In the logs I only found TransferProcessorVisibilityArchivalTimeLimit not the other two.
Also as per my config, shouldn’t it be 240?

{"level":"info","ts":"2022-01-17T18:31:15.186Z","msg":"Get dynamic config","name":"history.transferProcessorVisibilityArchivalTimeLimit","value":120,"default-value":120,"logging-call-at":"config.go:79"}

FYI : I changed the default value to 2m directly in the server code
TransferProcessorVisibilityArchivalTimeLimit: dc.GetDurationProperty(dynamicconfig.TransferProcessorVisibilityArchivalTimeLimit, 2*time.Minute),

And the context deadline seems to be still 2 mins (default hardcoded value) and isn’t picking from dynamic config.

2022/01/17 18:31:15 deadline time : 2022-01-17 18:33:15.186328856 +0000 UTC m=+207.845076539

FYI : Place where I’m logging the above line

It should have set the deadline on context here: temporal/timerQueueTaskExecutorBase.go at master · temporalio/temporal · GitHub

@Chad_Retz am I seeing this wrong?

Below way of representation is working.

  - value: "5m"
    constraints: {}

To summarize there were two problems
1. Default values for archival time limits are very small

  • Given the default archival timeouts are between 300ms to 1sec, whenever the end system (S3) was slow to respond, the archival would timeout and throw context deadline exception.

  • Solved this problem by increasing the default timeouts to 1m.
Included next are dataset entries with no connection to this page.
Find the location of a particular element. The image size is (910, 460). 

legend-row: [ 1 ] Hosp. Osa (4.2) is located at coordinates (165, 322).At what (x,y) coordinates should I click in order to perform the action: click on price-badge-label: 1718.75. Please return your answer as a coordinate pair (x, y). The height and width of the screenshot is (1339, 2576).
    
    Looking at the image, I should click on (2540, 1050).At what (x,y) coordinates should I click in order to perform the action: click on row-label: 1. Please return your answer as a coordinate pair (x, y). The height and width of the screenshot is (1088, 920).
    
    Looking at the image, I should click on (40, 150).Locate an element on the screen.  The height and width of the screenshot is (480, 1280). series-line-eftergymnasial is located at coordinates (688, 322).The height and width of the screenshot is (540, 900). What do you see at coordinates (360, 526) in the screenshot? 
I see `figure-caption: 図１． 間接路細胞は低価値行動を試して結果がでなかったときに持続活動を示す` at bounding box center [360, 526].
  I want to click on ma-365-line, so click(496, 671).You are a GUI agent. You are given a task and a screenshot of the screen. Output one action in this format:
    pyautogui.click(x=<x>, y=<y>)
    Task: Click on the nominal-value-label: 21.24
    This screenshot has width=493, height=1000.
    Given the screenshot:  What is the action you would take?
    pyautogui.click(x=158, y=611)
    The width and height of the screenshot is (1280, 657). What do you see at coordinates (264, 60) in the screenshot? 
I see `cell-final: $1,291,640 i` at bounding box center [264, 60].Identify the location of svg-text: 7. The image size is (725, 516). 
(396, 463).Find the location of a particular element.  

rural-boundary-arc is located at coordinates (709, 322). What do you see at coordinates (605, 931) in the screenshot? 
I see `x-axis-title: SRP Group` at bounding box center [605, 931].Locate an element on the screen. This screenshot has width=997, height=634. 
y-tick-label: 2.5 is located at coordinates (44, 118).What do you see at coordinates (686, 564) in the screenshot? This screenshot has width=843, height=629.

Below are the parameters I tweaked.


2. Faulty egress configuration & DNS resolution

  • The problem is not really related to temporal.

  • The egress configured was based on the DNS url of the S3 system. And the DNS resolution was a bit faulty. Doing http.Get("MY-S3-URL") prior to the API would do something to the DNS resolution and would get it to work.

  • But the real impediment in identifying the issue was the small time out limits again. This ment that I would not able to able to see the real errors and only saw context deadlline. Only after I increased the time limits, I was able to the underlying failures and that’s how I got to know its related to egress.

@tihomir I feel that the time limits are very small. Either we can increase them or we should mention these params in the documentation so that developers are aware on how to get around these issues.